Cassie the robot isn't ready for the Olympics just yet, but it might outpace you very soon.

Cassie the robot sets 100-meter record on May 11, 2022, in Corvallis, Oregon. 
Kegan Sims/OSU

If you haven't sprinted the length of your local football field lately, you might want to go time yourself on the 100 meters to see how you measure up to the current speeds of bipedal robots that may one day become the ancestors of our android overlords. 

Cassie, a two-legged robot developed at Oregon State University, has established the Guinness World Record for the fastest 100 meters "run" by a bipedal robot, clocking the standard distance on a track in 24.73 seconds. That works out to about four meters per second, or almost nine miles per hour. 

For comparison, Usain Bolt holds the world record for a human running 100 meters: a blazing 9.58 seconds. Florence Griffith-Joyner's women's world record is less than a second behind, at 10.49 seconds. 

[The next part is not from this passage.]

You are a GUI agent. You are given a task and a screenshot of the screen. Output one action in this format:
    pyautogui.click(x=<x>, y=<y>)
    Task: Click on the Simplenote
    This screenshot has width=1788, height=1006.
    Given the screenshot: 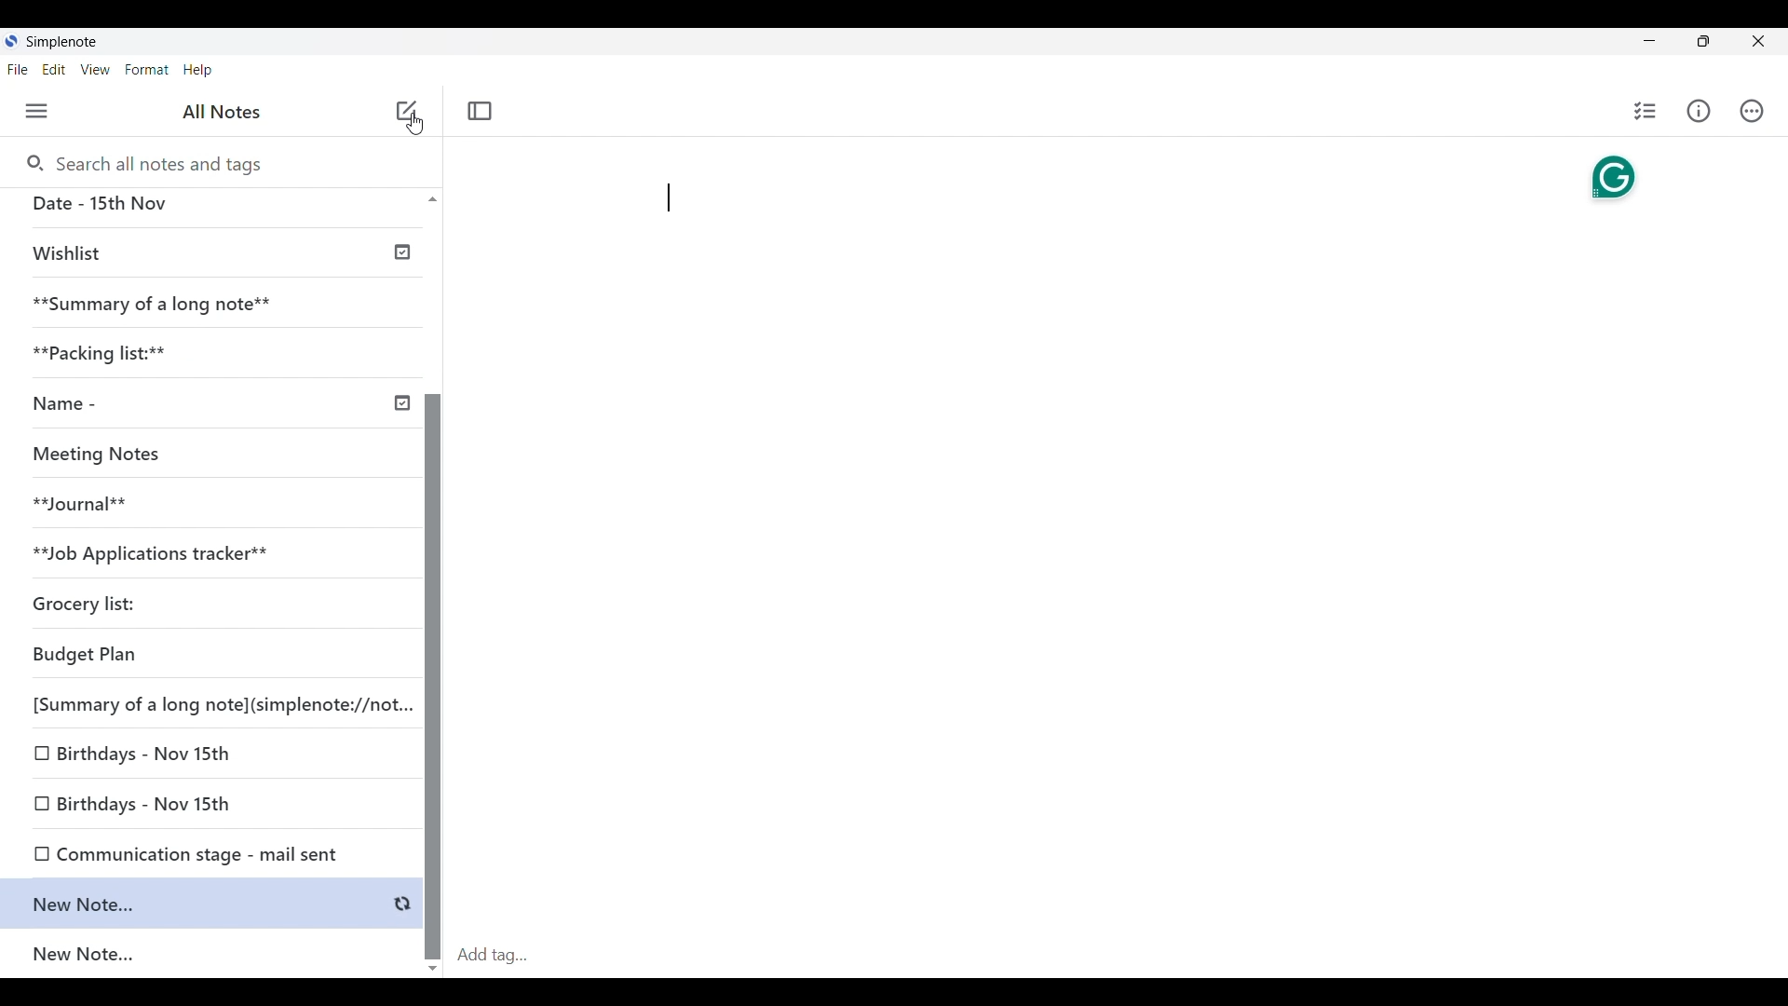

So at our fastest, humans can run about 23 miles per hour (37 kilometers per hour) for 10 seconds. The average jogging speed is 20 percent to 25 percent of that top speed, or four to six miles per hour (six to 10 kilometers per hour), so if you can run just a little bit faster than a jog, you should be able to outpace Cassie's current iteration. 

But Cassie has already been working on its endurance-running and other capabilities. 

"We have been building the understanding to achieve this world record over the past several years, running a 5K and also going up and down stairs," OSU graduate student Devin Crowley, who led the Guinness effort, said in a statement.  

The robot covered five kilometers in 2021 in just over 53 minutes. Again, this wouldn't be a very competitive time by human standards, but the fact that it was able to do so on a single battery charge is notable. 

In fact, it turns out that the running is the easy bit. What was harder for the team to figure out was getting Cassie to sprint from a standing position and then stop and return to that position. 

"Starting and stopping in a standing position are more difficult than the running part, similar to how taking off and landing are harder than actually flying a plane," said OSU artificial intelligence professor Alan Fern. 

Cassie was developed at OSU with a grant from the Defense Advanced Research Projects Agency, or DARPA. OSU spinout company Agility Robotics produced the robot, which uses a novel control system informed by both physics and artificial intelligence. 

"This 100-meter result was achieved by a deep collaboration between mechanical hardware design and advanced artificial intelligence for the control of that hardware," explains Fern. "I think progress is going to accelerate from here." 

Acceleration is something humans might also want to get more familiar with, as we have to run ever faster to escape future android salesbots... or worse.